Caroline Lessire – Lorsque l’on me pose cette question, je réponds souvent que la vie a mis la photographie sur mon chemin, mais c’est évidemment un peu simpliste. C’est une histoire d’évidence associée à de la ténacité et du travail. Beaucoup. Mon premier appareil photo appartenait à ma tante et m’a été transmis par mon grand-père.

Visionnaire, comme j’étais curieuse de tout et pouvais m’extasier 15 minutes sur une tulipe ou une abeille, il s’est dit que ça devait être pour moi.

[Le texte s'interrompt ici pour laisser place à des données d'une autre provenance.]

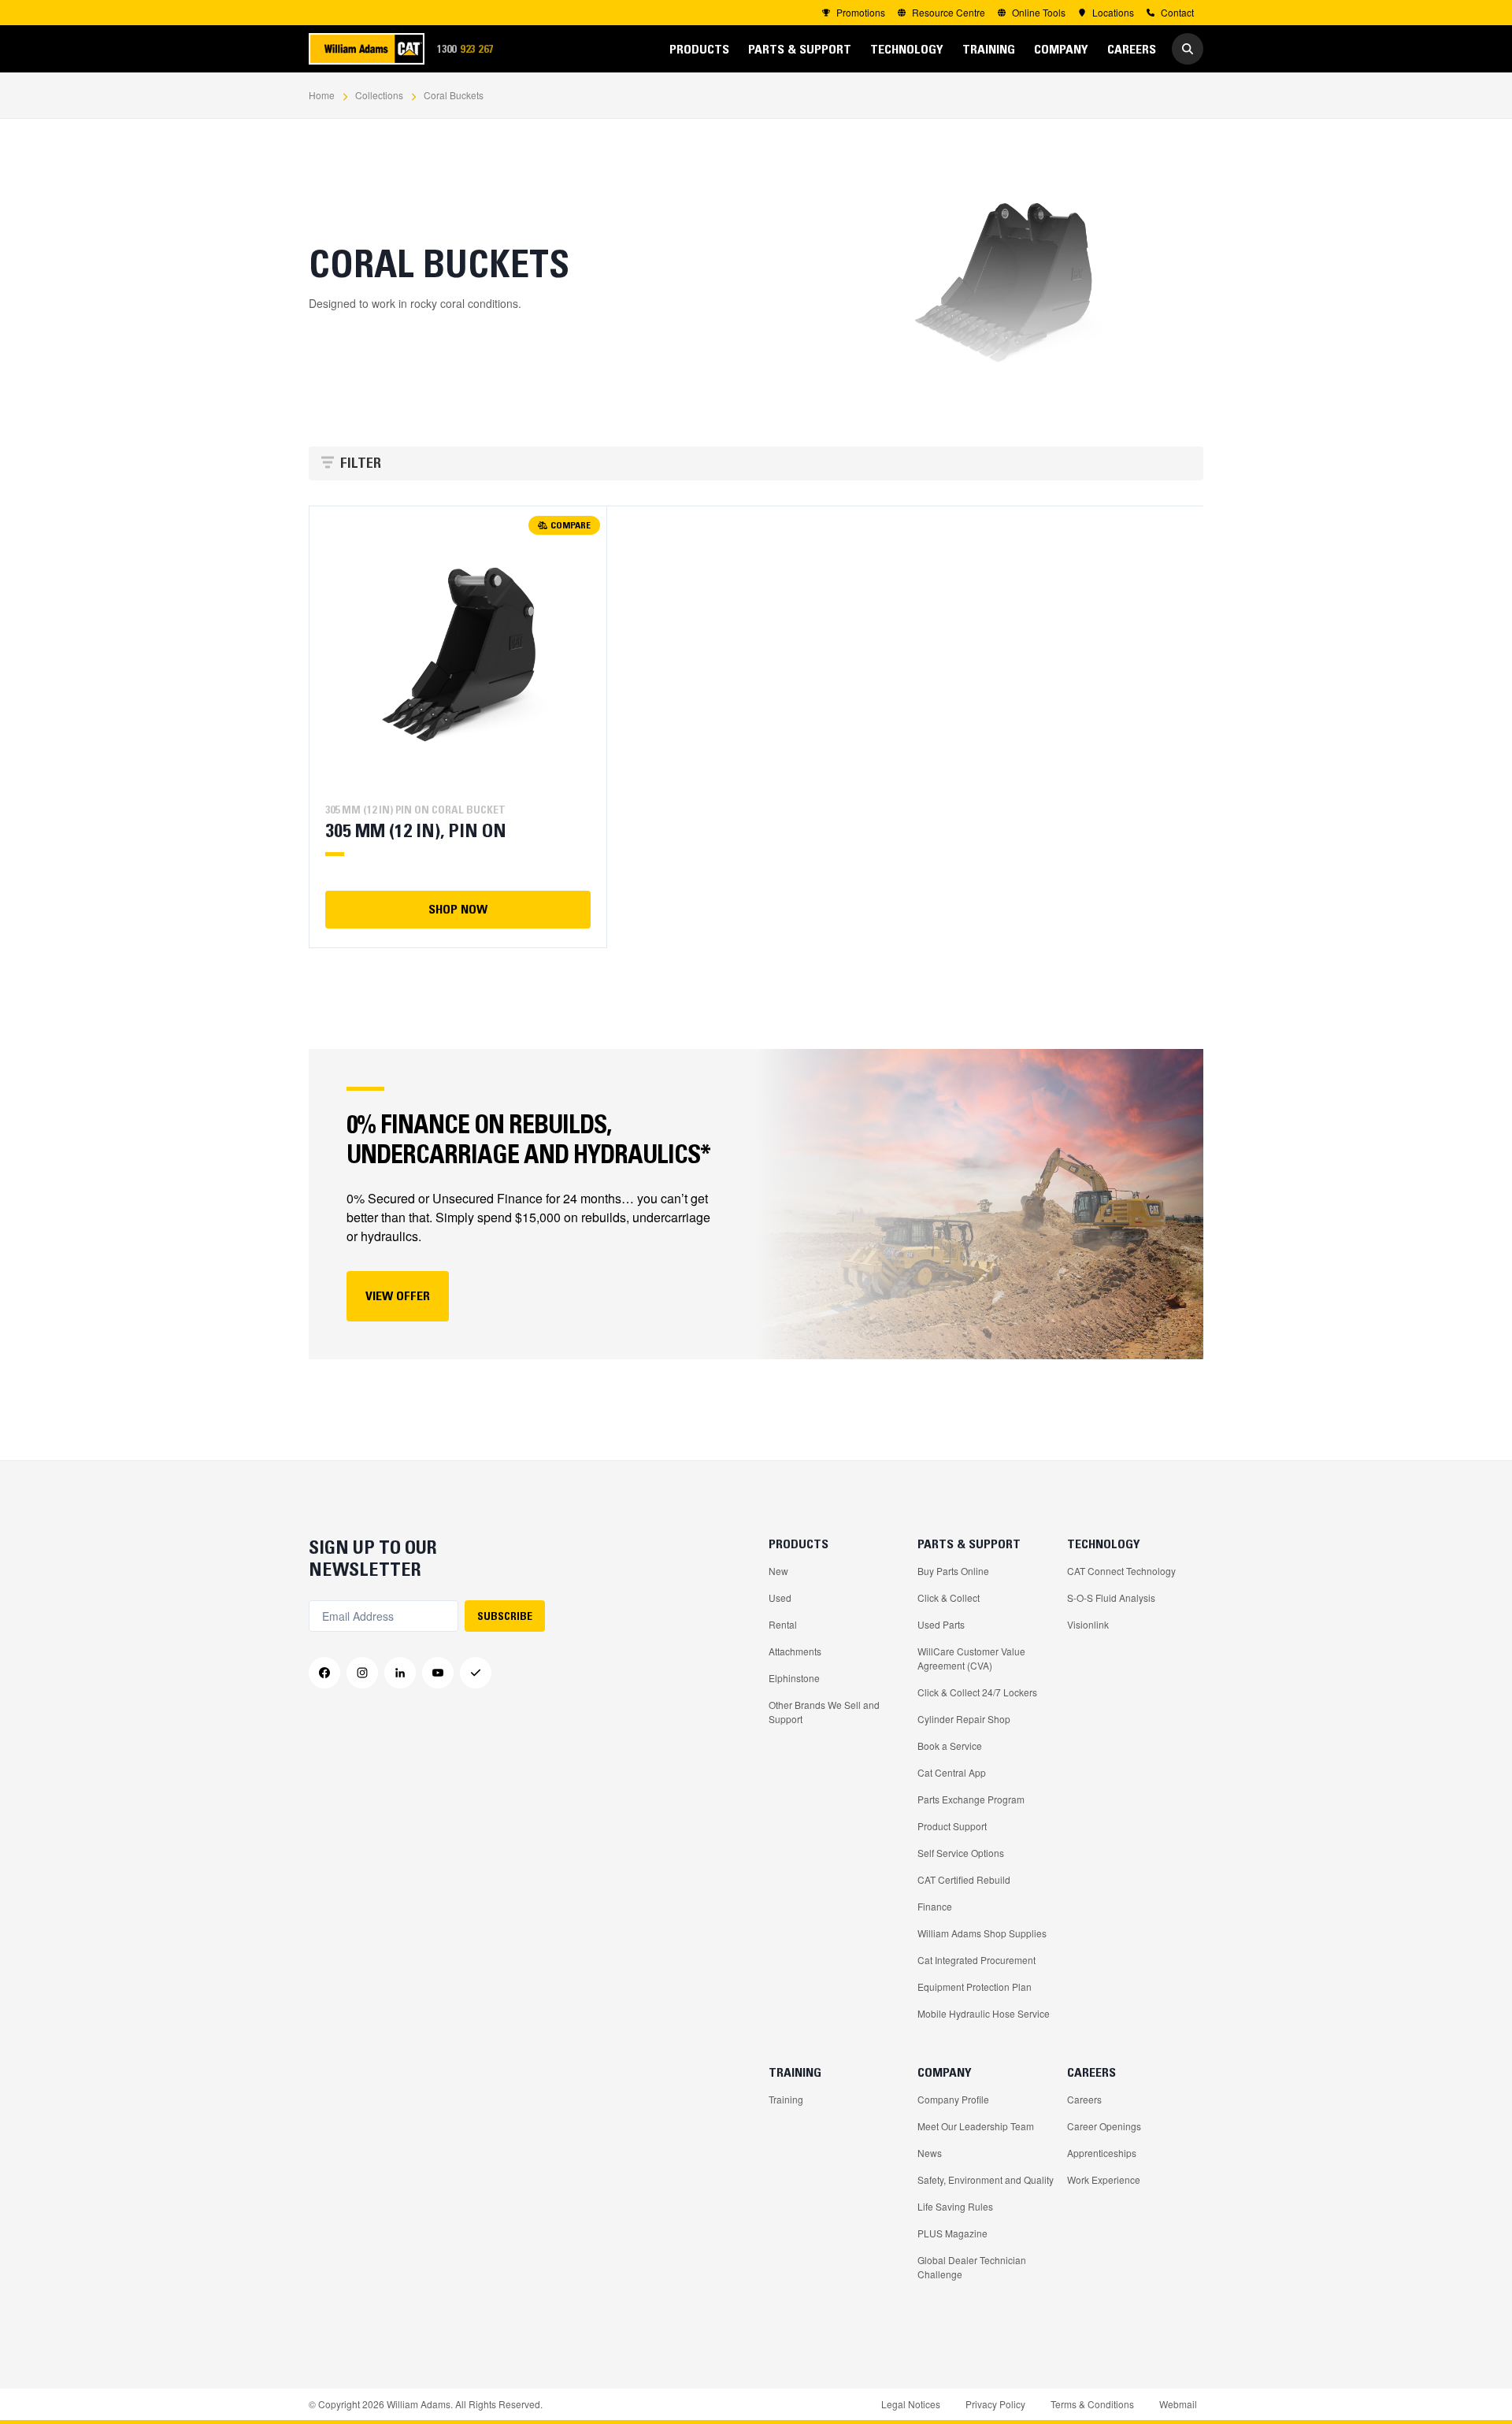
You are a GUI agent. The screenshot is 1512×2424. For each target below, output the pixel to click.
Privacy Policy (995, 2404)
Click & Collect (948, 1597)
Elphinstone (794, 1678)
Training (786, 2099)
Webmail (1178, 2404)
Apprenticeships (1101, 2152)
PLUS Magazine (952, 2233)
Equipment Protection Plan (974, 1986)
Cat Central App (951, 1772)
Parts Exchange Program (971, 1799)
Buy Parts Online (953, 1570)
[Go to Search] (1187, 49)
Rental (783, 1624)
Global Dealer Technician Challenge (971, 2267)
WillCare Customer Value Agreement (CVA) (971, 1658)
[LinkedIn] (400, 1672)
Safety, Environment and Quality (985, 2179)
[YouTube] (438, 1672)
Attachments (795, 1651)
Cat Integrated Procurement (976, 1959)
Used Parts (941, 1624)
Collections (379, 95)
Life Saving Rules (955, 2206)
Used (780, 1597)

J’ai commencé à travailler assez jeune, et chaque expérience a été utile pour affiner ma voie. Savoir ce que je voulais, et ce que je ne voulais pas. Mes boulots m’avaient fait prendre conscience que les carcans 9-17 n’étaient pas pour moi, ni les trajets répétitifs maison-boulot dont je cherchais à échapper en prenant des itinéraires différents. Arrivée à Bruxelles à 17 ans, ce fut la magie de la rencontre avec toute cette sphère culturelle moins accessible à Namur. Concerts, théâtre, cinéma en V.O., je prestais mes heures à l’école avant d’aller découvrir Debord et Cie avec des amis. J’avais aussi rencontré un vieux photographe qui m’a appris à développer. On faisait ça après les cours, dans un petit labo de fortune installé dans sa vieille maison.

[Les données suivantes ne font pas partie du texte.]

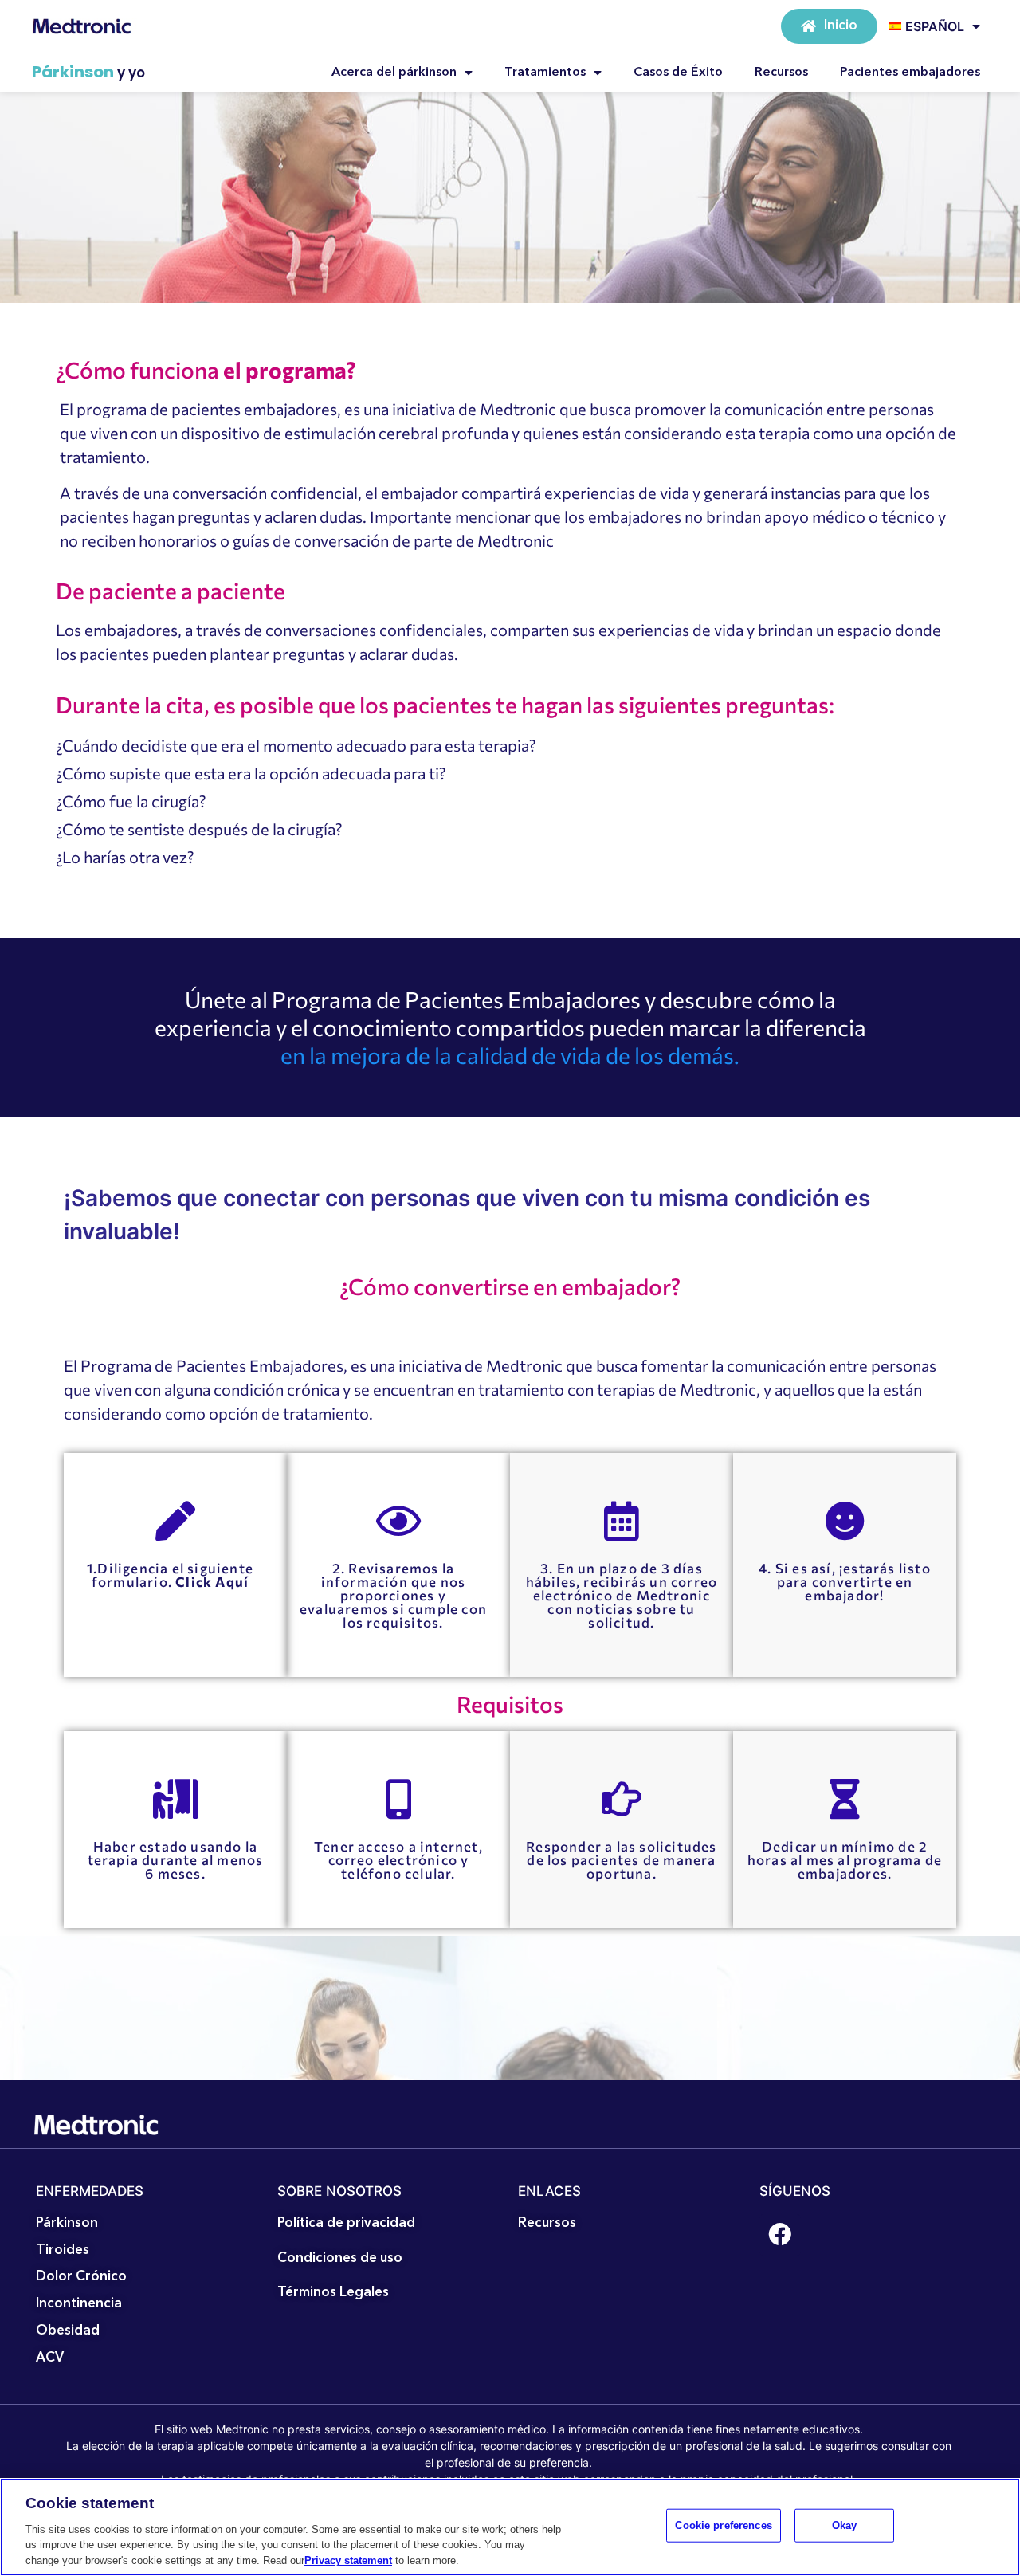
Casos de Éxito (678, 72)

D’un point de vue académique j’ai étudié deux ans le journalisme, avant de passer les examens à l’INSAS pour étudier le montage cinéma, une autre passion. Ce ne fut pas simple, dans la famille jamais personne n’avait pris la voie artistique et le diplôme universitaire était valorisé, mais je n’ai jamais regretté ce choix. La première année était à l’analogique, on montait sur pellicule avec feu ces bonnes vieilles Steinbeck, superbe apprentissage qui permet de réaliser l’importance de l’image unique dans le rythme, ce qui est moins évident lorsque l’on commence sur du tout digital. C’est aussi une belle leçon de cinéma d’imaginer tous ces grands chefs-d’œuvre réalisés de la sorte. Ce sont aussi les années où j’ai le moins photographié, sans doute le fait de penser images en mouvement éloigne de l’image fixe.

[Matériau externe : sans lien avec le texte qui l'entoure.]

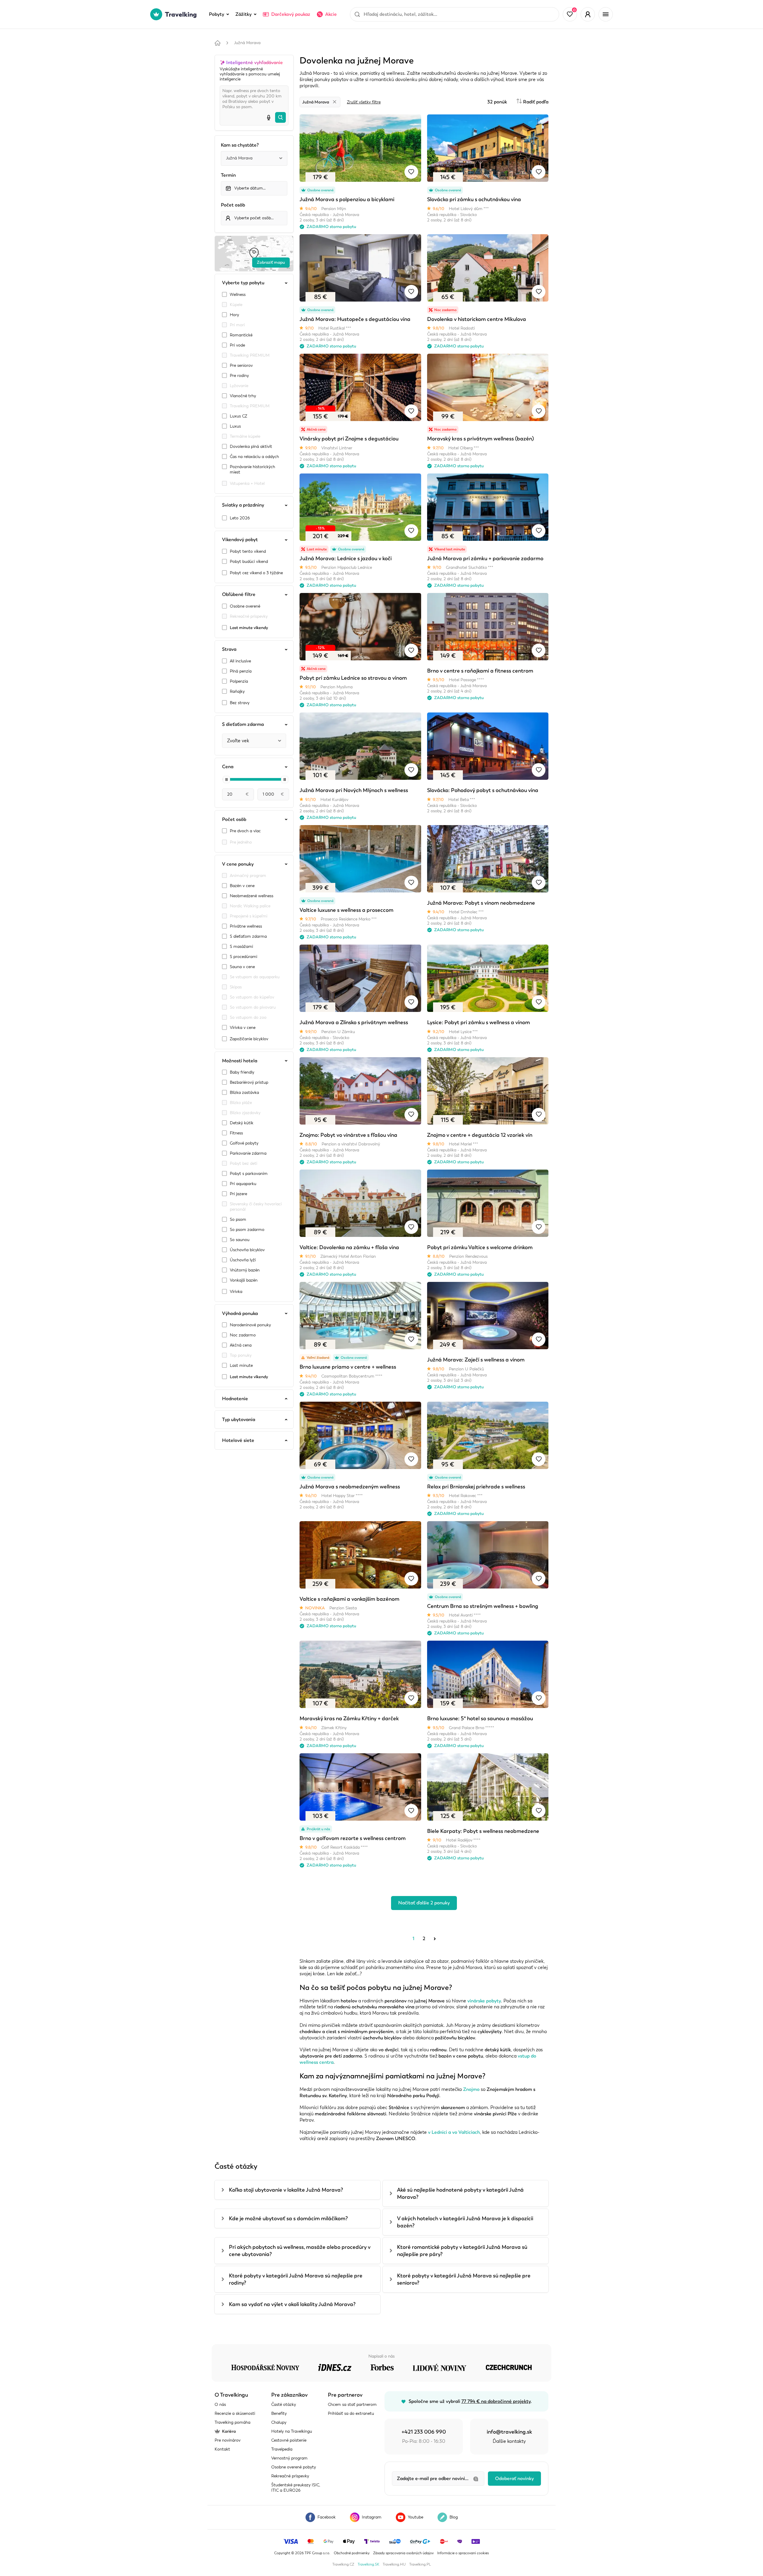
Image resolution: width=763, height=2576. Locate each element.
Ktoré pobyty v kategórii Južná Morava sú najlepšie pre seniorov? (464, 2279)
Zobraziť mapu (271, 262)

J’ai réalisé mon mémoire sur la post production avec la caméra RedOne. Un temps j’avais pensé le faire sur le silence dans le cinéma, mais après que deux amies assistantes monteuses aient fait des burn-outs car tout le monde s’empressait de tourner en numérique en “voyant le reste quand on sera en post prod”, c’était sans doute plus signifiant de travailler à établir une filière stable qui puisse servir au plus grand nombre. Je suis partie un mois à Paris suivre la post prod sur le premier long qui se tournait avec cette caméra, prenais des notes, faisais des tests de programmes, de codecs, etc. Durant ce séjour, j’ai rencontré Vincent Moon qui réalise des films sur la musique. Le courant est bien passé. Quelques temps après, il m’a contactée. Il allait faire comme tous les ans un film à l’ATP Festival en Angleterre, son ingénieur son ne pouvait en être et il m’a proposé de le remplacer. Je lui ai dit que ce n’était pas vraiment mon domaine, il m’a répondu que ce n’était pas un problème, il fallait juste ne pas le dire à l’organisateur… J’ai bien sûr embarqué mon appareil ! En parallèle, le film de fin d’étude que j’avais monté avait été sélectionné à Beijing, la chose était assez improbable pour que je décide d’y aller avec ma réalisatrice. Les photos que j’y avais faites ont donné lieu à ma première exposition. Pendant 2-3 ans, j’ai travaillé en tant que monteuse-réalisatrice, la photo toujours gardée comme passion. La pratiquer ainsi me défaisait de toute contrainte, la dirigeant vers ce qui m’intéressait. Musique, voyages, photos de rue, etc. Un jour, j’étais à un concert, un journaliste est venu me voir, car personne ne le couvrait, et il voulait écrire un papier dessus. Je travaille toujours avec ce magazine aujourd’hui.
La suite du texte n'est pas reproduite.